『湖』の崩壊・2

 スタッフは研究作業用の白衣を着て医務室から持ち出したゴム手袋をつけ、畜舎の跡に死体を運んだ。

 辺りには動物たちが焦げた匂いが強烈に漂っている。

 彼らはアクリル板の残骸や倒れた樹木を踏みしだいて黒ずんだアルミ枠をくぐり、その内側に死体を並べていった。畜舎の内側に倒れた黒焦げの動物たちも、一ヶ所に集める必要があった。

 死体のうず高い山ができ上ったのは、作業を始めてから三〇分後だった。

 仁科は未知のウイルスに感染することを恐れて、スタッフに細かい指示を与えていた。しかしそれは、彼らの恐怖を高めるだけの効果しかなかった。

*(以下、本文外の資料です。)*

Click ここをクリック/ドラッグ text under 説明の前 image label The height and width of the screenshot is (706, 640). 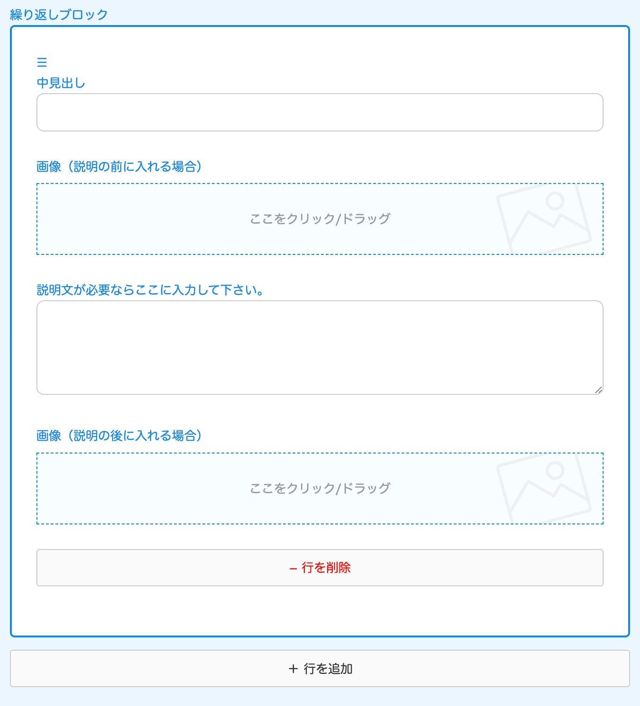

 シマダだけが皮肉っぽい笑いを浮かべる余裕を見せていた。

 準備が終わるとスタッフは休憩所に退いた。

 仁科は山積みになった死体に一瓶だけ残っていた消毒用アルコールをかけると、室井が大西から取り上げたライターで火をつけた。小さな炎が広がる。仁科は地面に置いた酸素ボンベから伸びたチューブを炎に向け、バルブを開いた。炎はたちまち大きく燃え上がった。仁科はタンクが空になるまで死体に酸素を送り続けた。

 大西は燃え上がる炎を見つめながらぽつりとつぶやいた

「ちくしょう……煙草が吸いたいな……」

 不本意な死を遂げた三人の科学者は、こうして荼毘に付されたのだった。